Pulizia del pacchetto, niente codice “morto” e zero file superflui: i controlli partono da qui.
Pubblicare un’estensione sul Chrome Web Store non è solo una questione di funzionalità: la fase di review guarda con attenzione anche com’è fatto il pacchetto che invii. Due cause di rifiuto (o di review più lunga e approfondita) ricorrono spesso e sono sorprendentemente evitabili: codice morto con costrutti vietati e file inutili inclusi nel pacchetto.
1) Il codice morto può far fallire la review
Una trappola comune è lasciare nel progetto porzioni di codice che non vengono mai eseguite (feature rimosse, fallback mai raggiunti, vecchi esperimenti), ma che contengono pattern non ammessi o sospetti.
Esempio tipico: un ramo di codice irraggiungibile che contiene una chiamata a eval. Anche se “tanto non gira”, la presenza stessa di eval nel sorgente può violare le policy o attivare controlli automatici e portare al rifiuto.
Cosa fare in pratica
- Rimuovi davvero il codice che non serve più, non limitarti a commentarlo.
- Evita di spedire funzioni di debug, prototipi e fallback legacy.
- Se usi un bundler/minifier, verifica l’output finale: la tree-shaking aiuta, ma non è una garanzia assoluta se hai configurazioni conservative o side effects non dichiarati.
L’obiettivo è semplice: nel pacchetto deve esserci solo ciò che è necessario e conforme, senza “scheletri nell’armadio” che possano essere interpretati come comportamento rischioso.
2) Elimina i file superflui (soprattutto node_modules)
L’altra causa frequente è l’inclusione di intere directory non destinate alla runtime dell’estensione. Il caso più eclatante: spedire node_modules anche quando l’estensione usa un bundler e in produzione gira esclusivamente su file generati (ad esempio nella cartella dist/).
Questo crea tre problemi concreti:
- Aumenti inutilmente la dimensione del pacchetto.
- Aumenti la superficie di controllo: più file = più probabilità che qualcosa faccia scattare verifiche.

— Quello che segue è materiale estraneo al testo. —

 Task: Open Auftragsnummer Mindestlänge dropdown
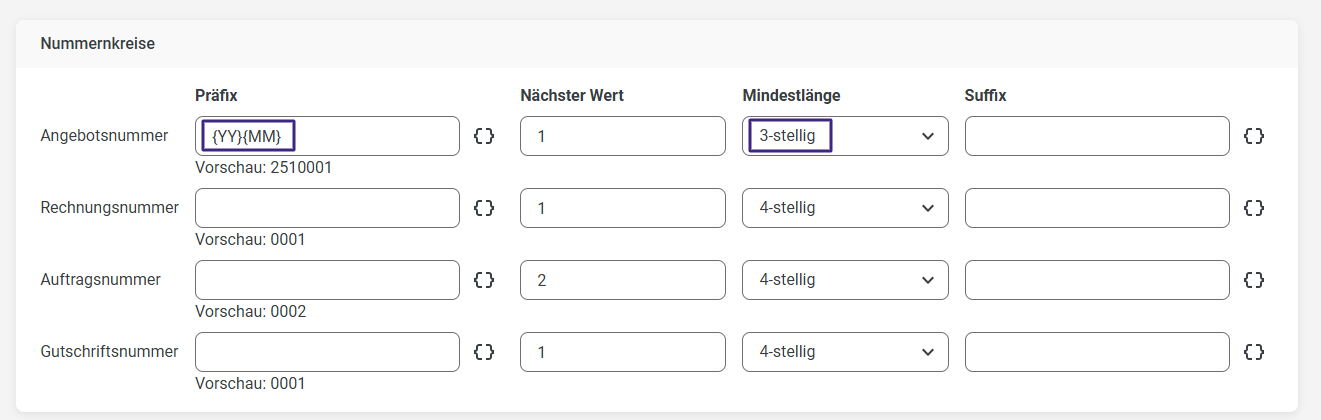coord(845,280)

- Allunghi la review: un upload “gonfio” tende a richiedere più ispezioni.
Cosa includere (regola pratica)
- File effettivamente caricati dall’estensione: script, service worker, pagine HTML, CSS, immagini, font.
-
manifest.jsone assets necessari. - Output di build pulito (es.

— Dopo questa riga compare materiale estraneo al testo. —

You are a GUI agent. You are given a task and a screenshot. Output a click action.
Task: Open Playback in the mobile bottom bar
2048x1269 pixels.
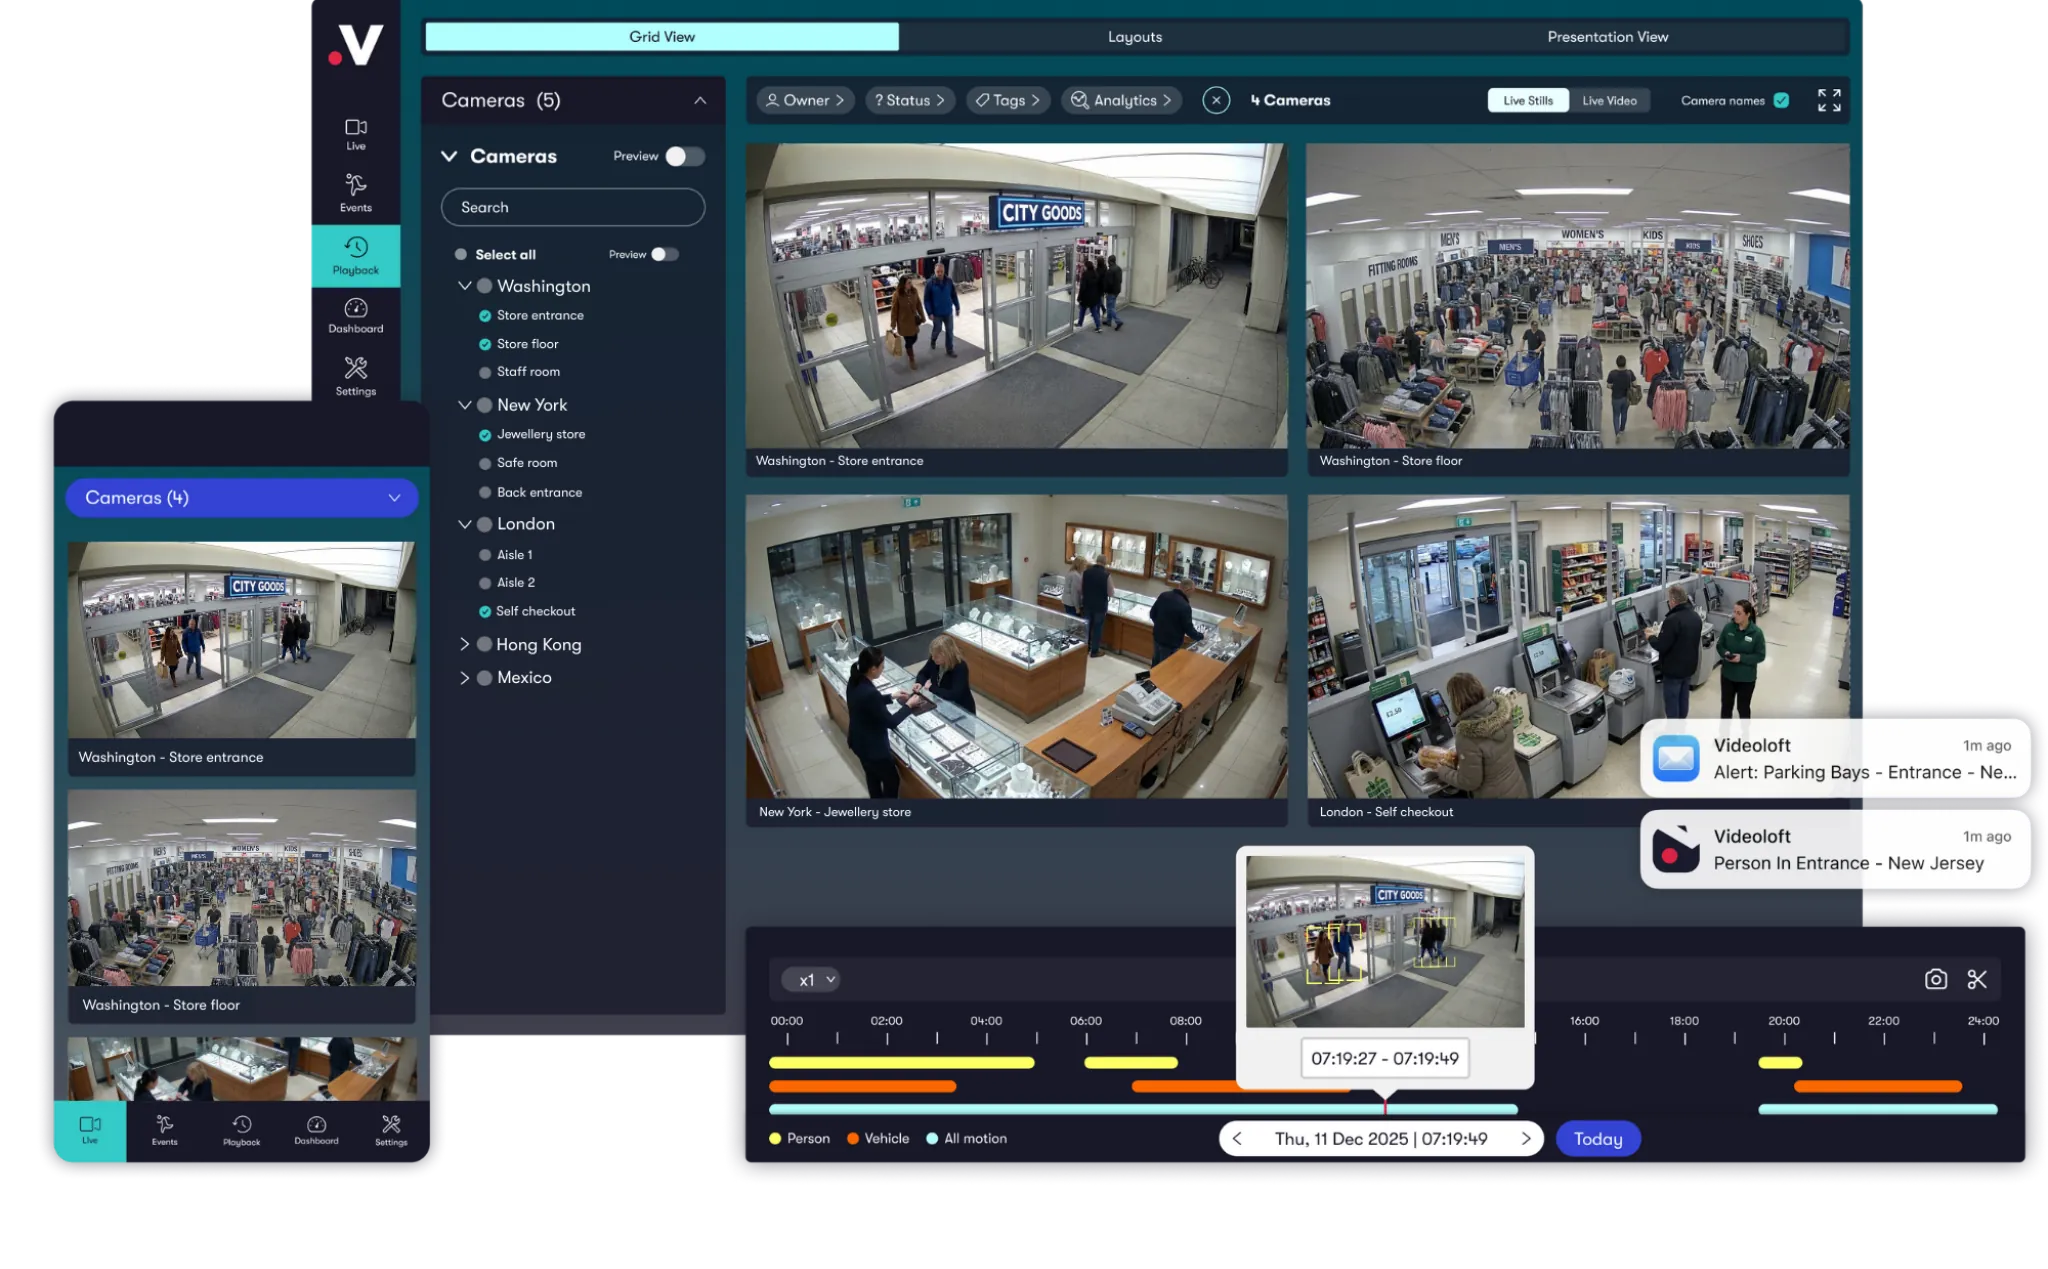pyautogui.click(x=241, y=1130)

dist/), non l’intero progetto di sviluppo.
Cosa escludere (quasi sempre)
node_modules/- file di test, fixture, storybook, demo non usate
- sorgenti non necessari se distribuisci solo output compilato (dipende dalla tua strategia, ma evita duplicazioni inutili)

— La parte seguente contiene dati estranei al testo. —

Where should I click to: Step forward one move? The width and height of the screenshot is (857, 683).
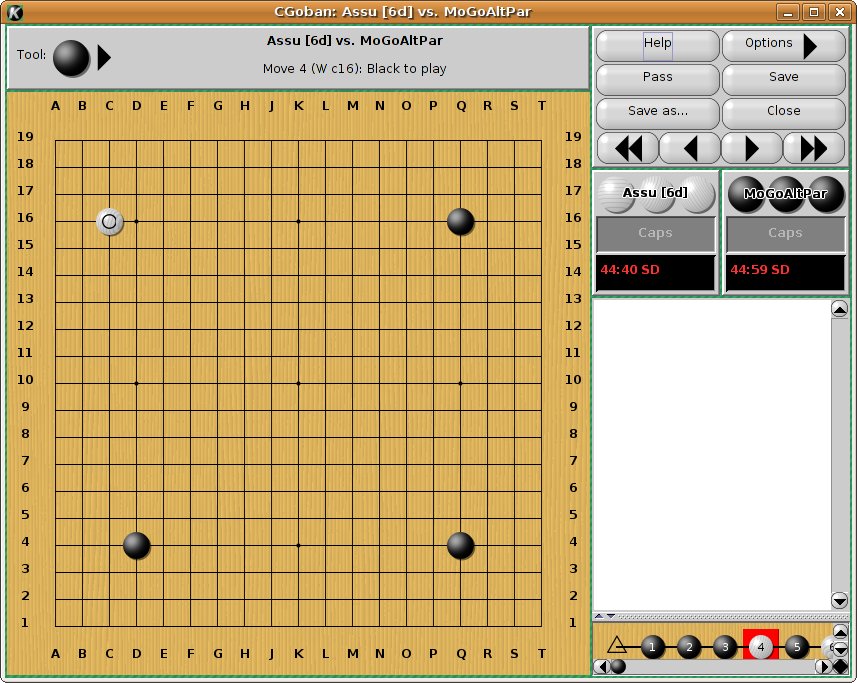click(x=752, y=148)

- config e tooling non richiesti a runtime
Una checklist rapida prima dell’upload
-
Search “pattern rischiosi” nel progetto (es.
eval) e rimuovi anche le occorrenze in codice non usato. - Controlla il pacchetto finale: cosa finisce davvero nello zip che carichi.
- Riduci all’essenziale: se un file non serve a far funzionare l’estensione, non deve esserci.
Sintesi
Per aumentare le probabilità di approvazione al primo invio, tratta la submission come un artefatto di produzione: niente codice morto, soprattutto se contiene costrutti vietati o sospetti, e niente file superflui, con attenzione particolare a node_modules. Un pacchetto minimale e coerente non è solo più professionale: è anche più semplice da revisionare e meno incline a rifiuti evitabili.